» Data extract:
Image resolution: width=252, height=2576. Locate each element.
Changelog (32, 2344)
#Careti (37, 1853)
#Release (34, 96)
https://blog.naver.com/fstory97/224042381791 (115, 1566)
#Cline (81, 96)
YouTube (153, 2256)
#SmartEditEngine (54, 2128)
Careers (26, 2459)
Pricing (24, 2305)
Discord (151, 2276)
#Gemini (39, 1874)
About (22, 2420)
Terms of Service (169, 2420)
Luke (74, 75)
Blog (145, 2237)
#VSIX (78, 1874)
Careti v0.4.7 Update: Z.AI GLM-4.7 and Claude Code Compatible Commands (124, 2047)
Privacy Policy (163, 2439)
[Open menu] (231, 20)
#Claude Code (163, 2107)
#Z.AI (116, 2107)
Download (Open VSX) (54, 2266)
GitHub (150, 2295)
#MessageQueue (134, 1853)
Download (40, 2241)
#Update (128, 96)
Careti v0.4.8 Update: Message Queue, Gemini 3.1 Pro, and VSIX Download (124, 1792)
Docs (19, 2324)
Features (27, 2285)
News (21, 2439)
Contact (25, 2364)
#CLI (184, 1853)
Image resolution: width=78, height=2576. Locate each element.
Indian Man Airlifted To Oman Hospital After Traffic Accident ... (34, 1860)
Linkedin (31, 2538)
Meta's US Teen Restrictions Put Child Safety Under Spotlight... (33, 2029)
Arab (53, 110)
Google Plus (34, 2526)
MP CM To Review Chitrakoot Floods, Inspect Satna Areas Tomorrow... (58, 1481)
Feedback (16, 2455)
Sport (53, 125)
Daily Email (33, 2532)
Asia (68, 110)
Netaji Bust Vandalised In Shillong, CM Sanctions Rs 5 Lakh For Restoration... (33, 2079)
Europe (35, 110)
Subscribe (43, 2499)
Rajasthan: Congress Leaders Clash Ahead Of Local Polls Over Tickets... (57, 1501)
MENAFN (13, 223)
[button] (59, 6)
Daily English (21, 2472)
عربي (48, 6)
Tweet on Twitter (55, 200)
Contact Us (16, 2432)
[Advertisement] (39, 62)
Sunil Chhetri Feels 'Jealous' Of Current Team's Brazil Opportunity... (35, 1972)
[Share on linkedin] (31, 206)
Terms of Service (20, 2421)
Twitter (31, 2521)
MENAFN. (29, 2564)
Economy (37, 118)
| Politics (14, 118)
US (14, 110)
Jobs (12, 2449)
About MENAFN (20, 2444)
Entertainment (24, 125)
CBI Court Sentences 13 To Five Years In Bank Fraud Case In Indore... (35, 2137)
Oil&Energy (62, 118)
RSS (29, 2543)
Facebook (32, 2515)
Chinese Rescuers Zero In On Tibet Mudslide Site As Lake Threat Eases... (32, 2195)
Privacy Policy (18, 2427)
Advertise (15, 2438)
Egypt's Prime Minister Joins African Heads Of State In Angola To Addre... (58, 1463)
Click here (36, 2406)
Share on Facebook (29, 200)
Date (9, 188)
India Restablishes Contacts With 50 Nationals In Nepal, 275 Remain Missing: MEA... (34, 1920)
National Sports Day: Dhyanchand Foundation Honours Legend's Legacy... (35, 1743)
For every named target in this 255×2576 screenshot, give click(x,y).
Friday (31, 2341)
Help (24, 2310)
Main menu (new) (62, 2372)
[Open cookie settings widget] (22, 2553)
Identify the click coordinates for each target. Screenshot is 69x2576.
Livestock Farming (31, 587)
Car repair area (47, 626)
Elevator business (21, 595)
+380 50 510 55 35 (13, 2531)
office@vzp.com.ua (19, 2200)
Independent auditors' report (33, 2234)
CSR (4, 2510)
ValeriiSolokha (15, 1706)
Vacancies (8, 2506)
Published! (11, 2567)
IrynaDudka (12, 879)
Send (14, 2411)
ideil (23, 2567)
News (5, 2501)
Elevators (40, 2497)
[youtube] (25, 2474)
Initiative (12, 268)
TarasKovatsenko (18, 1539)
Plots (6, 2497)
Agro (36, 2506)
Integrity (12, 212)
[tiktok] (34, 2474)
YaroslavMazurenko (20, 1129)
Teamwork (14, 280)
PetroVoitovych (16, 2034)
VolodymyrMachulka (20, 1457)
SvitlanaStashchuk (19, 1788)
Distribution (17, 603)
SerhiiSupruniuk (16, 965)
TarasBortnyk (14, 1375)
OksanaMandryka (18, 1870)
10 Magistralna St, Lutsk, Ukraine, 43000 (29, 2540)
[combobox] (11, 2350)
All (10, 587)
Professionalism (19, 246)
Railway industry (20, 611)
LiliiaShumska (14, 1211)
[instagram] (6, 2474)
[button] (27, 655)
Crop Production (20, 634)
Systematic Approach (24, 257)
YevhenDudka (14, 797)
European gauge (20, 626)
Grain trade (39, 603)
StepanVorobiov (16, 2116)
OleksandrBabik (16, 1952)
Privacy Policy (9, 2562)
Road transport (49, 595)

» What this task involves:
The reply should hold only how many lines in the material include the word "Policy".

» Worked solution:
3